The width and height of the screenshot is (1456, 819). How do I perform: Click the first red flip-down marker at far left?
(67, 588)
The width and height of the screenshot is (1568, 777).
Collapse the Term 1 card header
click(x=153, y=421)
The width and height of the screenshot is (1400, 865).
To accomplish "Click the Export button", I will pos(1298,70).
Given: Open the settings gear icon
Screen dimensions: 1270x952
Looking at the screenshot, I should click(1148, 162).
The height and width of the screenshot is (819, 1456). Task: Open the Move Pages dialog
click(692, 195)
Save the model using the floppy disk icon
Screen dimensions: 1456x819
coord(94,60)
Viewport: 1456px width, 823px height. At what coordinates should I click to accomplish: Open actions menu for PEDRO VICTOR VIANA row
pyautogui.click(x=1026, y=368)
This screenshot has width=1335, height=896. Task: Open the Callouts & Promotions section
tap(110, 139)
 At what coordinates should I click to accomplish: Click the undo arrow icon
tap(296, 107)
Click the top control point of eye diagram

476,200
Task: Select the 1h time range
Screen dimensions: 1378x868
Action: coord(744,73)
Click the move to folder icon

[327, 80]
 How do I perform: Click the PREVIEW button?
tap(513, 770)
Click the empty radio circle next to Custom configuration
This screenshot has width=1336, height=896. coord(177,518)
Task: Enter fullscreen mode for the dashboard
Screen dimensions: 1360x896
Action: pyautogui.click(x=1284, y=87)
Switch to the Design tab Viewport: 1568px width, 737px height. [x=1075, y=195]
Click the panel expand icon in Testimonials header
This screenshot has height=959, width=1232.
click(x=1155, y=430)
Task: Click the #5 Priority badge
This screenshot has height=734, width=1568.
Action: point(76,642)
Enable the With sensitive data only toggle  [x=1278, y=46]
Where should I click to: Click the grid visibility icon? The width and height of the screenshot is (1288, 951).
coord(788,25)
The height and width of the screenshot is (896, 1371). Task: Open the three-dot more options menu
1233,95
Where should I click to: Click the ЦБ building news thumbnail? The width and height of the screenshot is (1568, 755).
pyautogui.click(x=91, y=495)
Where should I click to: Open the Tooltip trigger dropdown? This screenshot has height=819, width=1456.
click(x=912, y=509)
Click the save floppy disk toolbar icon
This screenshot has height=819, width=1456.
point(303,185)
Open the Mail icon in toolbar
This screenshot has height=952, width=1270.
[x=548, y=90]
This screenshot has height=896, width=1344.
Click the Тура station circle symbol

** What the task requires **
Transcribe the whole listing with nothing added or left out.

** Response box **
The width and height of the screenshot is (1456, 819). How do I perform: Click the first red flip-down marker at far left?
(67, 588)
The width and height of the screenshot is (1568, 777).
Collapse the Term 1 card header
click(x=153, y=421)
The width and height of the screenshot is (1400, 865).
To accomplish "Click the Export button", I will pos(1298,70).
Given: Open the settings gear icon
Screen dimensions: 1270x952
Looking at the screenshot, I should click(1148, 162).
The height and width of the screenshot is (819, 1456). Task: Open the Move Pages dialog
click(692, 195)
Save the model using the floppy disk icon
Screen dimensions: 1456x819
coord(94,60)
Viewport: 1456px width, 823px height. At what coordinates should I click to accomplish: Open actions menu for PEDRO VICTOR VIANA row
pyautogui.click(x=1026, y=368)
This screenshot has width=1335, height=896. Task: Open the Callouts & Promotions section
tap(110, 139)
 At what coordinates should I click to accomplish: Click the undo arrow icon
tap(296, 107)
Click the top control point of eye diagram

476,200
Task: Select the 1h time range
Screen dimensions: 1378x868
Action: coord(744,73)
Click the move to folder icon

[327, 80]
 How do I perform: Click the PREVIEW button?
tap(513, 770)
Click the empty radio circle next to Custom configuration
This screenshot has width=1336, height=896. coord(177,518)
Task: Enter fullscreen mode for the dashboard
Screen dimensions: 1360x896
Action: pyautogui.click(x=1284, y=87)
Switch to the Design tab Viewport: 1568px width, 737px height. [x=1075, y=195]
Click the panel expand icon in Testimonials header
This screenshot has height=959, width=1232.
click(x=1155, y=430)
Task: Click the #5 Priority badge
This screenshot has height=734, width=1568.
Action: point(76,642)
Enable the With sensitive data only toggle  [x=1278, y=46]
Where should I click to: Click the grid visibility icon? The width and height of the screenshot is (1288, 951).
coord(788,25)
The height and width of the screenshot is (896, 1371). Task: Open the three-dot more options menu
1233,95
Where should I click to: Click the ЦБ building news thumbnail? The width and height of the screenshot is (1568, 755).
pyautogui.click(x=91, y=495)
Where should I click to: Open the Tooltip trigger dropdown? This screenshot has height=819, width=1456.
click(x=912, y=509)
Click the save floppy disk toolbar icon
This screenshot has height=819, width=1456.
point(303,185)
Open the Mail icon in toolbar
This screenshot has height=952, width=1270.
[x=548, y=90]
This screenshot has height=896, width=1344.
Click the Тура station circle symbol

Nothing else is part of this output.